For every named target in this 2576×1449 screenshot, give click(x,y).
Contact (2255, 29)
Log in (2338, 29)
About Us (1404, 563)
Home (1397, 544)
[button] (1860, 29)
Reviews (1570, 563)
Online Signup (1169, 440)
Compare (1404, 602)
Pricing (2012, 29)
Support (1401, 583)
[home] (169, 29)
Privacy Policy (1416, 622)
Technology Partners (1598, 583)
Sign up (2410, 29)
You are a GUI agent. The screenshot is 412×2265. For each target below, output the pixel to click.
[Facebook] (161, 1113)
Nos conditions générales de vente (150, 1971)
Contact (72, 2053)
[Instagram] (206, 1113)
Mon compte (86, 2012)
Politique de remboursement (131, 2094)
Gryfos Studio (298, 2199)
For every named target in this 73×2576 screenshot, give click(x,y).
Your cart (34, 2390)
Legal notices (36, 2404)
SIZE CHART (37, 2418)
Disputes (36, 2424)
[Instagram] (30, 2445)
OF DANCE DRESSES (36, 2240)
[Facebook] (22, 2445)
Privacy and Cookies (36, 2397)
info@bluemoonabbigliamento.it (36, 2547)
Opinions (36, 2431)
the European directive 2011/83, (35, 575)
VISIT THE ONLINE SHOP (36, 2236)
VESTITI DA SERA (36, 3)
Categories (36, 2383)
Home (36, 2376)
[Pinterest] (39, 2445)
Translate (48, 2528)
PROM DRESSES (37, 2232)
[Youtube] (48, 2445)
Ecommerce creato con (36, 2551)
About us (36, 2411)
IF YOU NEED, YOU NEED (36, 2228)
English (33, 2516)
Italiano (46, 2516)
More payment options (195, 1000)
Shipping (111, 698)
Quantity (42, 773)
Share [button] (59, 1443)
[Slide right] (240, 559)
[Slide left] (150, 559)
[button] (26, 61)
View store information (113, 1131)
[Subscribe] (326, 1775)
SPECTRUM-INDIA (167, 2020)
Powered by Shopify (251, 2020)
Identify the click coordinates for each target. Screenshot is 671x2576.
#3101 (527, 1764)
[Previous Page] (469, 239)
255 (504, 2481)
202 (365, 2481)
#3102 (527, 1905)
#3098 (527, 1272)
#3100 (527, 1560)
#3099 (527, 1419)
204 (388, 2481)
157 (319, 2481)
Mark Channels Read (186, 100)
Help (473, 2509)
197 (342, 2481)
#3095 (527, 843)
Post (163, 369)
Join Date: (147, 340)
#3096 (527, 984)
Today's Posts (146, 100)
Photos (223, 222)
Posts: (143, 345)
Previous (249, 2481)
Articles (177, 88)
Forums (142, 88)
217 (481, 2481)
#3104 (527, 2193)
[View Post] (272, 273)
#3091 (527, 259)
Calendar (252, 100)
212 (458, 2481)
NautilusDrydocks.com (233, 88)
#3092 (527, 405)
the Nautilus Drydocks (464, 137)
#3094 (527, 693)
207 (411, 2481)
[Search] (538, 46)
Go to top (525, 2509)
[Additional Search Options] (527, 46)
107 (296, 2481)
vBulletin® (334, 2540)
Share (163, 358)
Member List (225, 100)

- **Work order**
Restate the listing above word for word.

- **Written response**
For every named target in this 2576×1449 screenshot, give click(x,y).
Contact (2255, 29)
Log in (2338, 29)
About Us (1404, 563)
Home (1397, 544)
[button] (1860, 29)
Reviews (1570, 563)
Online Signup (1169, 440)
Compare (1404, 602)
Pricing (2012, 29)
Support (1401, 583)
[home] (169, 29)
Privacy Policy (1416, 622)
Technology Partners (1598, 583)
Sign up (2410, 29)
You are a GUI agent. The screenshot is 412×2265. For each target below, output the pixel to click.
[Facebook] (161, 1113)
Nos conditions générales de vente (150, 1971)
Contact (72, 2053)
[Instagram] (206, 1113)
Mon compte (86, 2012)
Politique de remboursement (131, 2094)
Gryfos Studio (298, 2199)
For every named target in this 73×2576 screenshot, give click(x,y).
Your cart (34, 2390)
Legal notices (36, 2404)
SIZE CHART (37, 2418)
Disputes (36, 2424)
[Instagram] (30, 2445)
OF DANCE DRESSES (36, 2240)
[Facebook] (22, 2445)
Privacy and Cookies (36, 2397)
info@bluemoonabbigliamento.it (36, 2547)
Opinions (36, 2431)
the European directive 2011/83, (35, 575)
VISIT THE ONLINE SHOP (36, 2236)
VESTITI DA SERA (36, 3)
Categories (36, 2383)
Home (36, 2376)
[Pinterest] (39, 2445)
Translate (48, 2528)
PROM DRESSES (37, 2232)
[Youtube] (48, 2445)
Ecommerce creato con (36, 2551)
About us (36, 2411)
IF YOU NEED, YOU NEED (36, 2228)
English (33, 2516)
Italiano (46, 2516)
More payment options (195, 1000)
Shipping (111, 698)
Quantity (42, 773)
Share [button] (59, 1443)
[Slide right] (240, 559)
[Slide left] (150, 559)
[button] (26, 61)
View store information (113, 1131)
[Subscribe] (326, 1775)
SPECTRUM-INDIA (167, 2020)
Powered by Shopify (251, 2020)
Identify the click coordinates for each target. Screenshot is 671x2576.
#3101 (527, 1764)
[Previous Page] (469, 239)
255 (504, 2481)
202 (365, 2481)
#3102 (527, 1905)
#3098 (527, 1272)
#3100 (527, 1560)
#3099 (527, 1419)
204 (388, 2481)
157 (319, 2481)
Mark Channels Read (186, 100)
Help (473, 2509)
197 (342, 2481)
#3095 (527, 843)
Post (163, 369)
Join Date: (147, 340)
#3096 (527, 984)
Today's Posts (146, 100)
Photos (223, 222)
Posts: (143, 345)
Previous (249, 2481)
Articles (177, 88)
Forums (142, 88)
217 (481, 2481)
#3104 (527, 2193)
[View Post] (272, 273)
#3091 (527, 259)
Calendar (252, 100)
212 (458, 2481)
NautilusDrydocks.com (233, 88)
#3092 (527, 405)
the Nautilus Drydocks (464, 137)
#3094 (527, 693)
207 (411, 2481)
[Search] (538, 46)
Go to top (525, 2509)
[Additional Search Options] (527, 46)
107 (296, 2481)
vBulletin® (334, 2540)
Share (163, 358)
Member List (225, 100)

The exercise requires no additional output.